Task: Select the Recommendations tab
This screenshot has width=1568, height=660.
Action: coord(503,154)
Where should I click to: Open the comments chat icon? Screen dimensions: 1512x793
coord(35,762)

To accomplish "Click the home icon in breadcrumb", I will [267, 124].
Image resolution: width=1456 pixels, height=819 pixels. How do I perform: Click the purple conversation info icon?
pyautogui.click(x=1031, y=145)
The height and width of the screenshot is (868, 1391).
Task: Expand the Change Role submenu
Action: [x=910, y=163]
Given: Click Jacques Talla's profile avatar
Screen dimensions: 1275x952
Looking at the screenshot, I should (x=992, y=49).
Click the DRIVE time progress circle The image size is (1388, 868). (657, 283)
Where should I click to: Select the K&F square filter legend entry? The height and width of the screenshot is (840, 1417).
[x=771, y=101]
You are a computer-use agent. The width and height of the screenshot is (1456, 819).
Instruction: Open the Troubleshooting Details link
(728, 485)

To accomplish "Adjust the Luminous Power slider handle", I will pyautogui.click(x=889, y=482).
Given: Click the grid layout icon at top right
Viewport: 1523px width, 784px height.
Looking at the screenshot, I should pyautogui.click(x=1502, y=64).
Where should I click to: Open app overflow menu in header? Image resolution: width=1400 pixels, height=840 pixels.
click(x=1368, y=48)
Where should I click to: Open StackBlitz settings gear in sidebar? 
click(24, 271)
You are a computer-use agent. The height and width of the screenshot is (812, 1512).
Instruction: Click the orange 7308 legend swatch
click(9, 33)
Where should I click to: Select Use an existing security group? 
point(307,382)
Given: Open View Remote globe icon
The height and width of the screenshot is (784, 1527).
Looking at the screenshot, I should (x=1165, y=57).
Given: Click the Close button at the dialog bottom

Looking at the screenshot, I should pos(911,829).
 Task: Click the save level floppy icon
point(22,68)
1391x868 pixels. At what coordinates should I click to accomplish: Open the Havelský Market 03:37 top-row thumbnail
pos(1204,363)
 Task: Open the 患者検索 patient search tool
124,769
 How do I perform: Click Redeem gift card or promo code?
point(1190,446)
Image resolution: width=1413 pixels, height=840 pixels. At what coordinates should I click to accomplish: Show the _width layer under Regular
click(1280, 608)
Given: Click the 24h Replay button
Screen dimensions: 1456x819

- [THE PROBLEM]:
Looking at the material above, work out how many lines have the word "will" in them. Answer with that number alone.

- [EXERCISE OUTPUT]:
2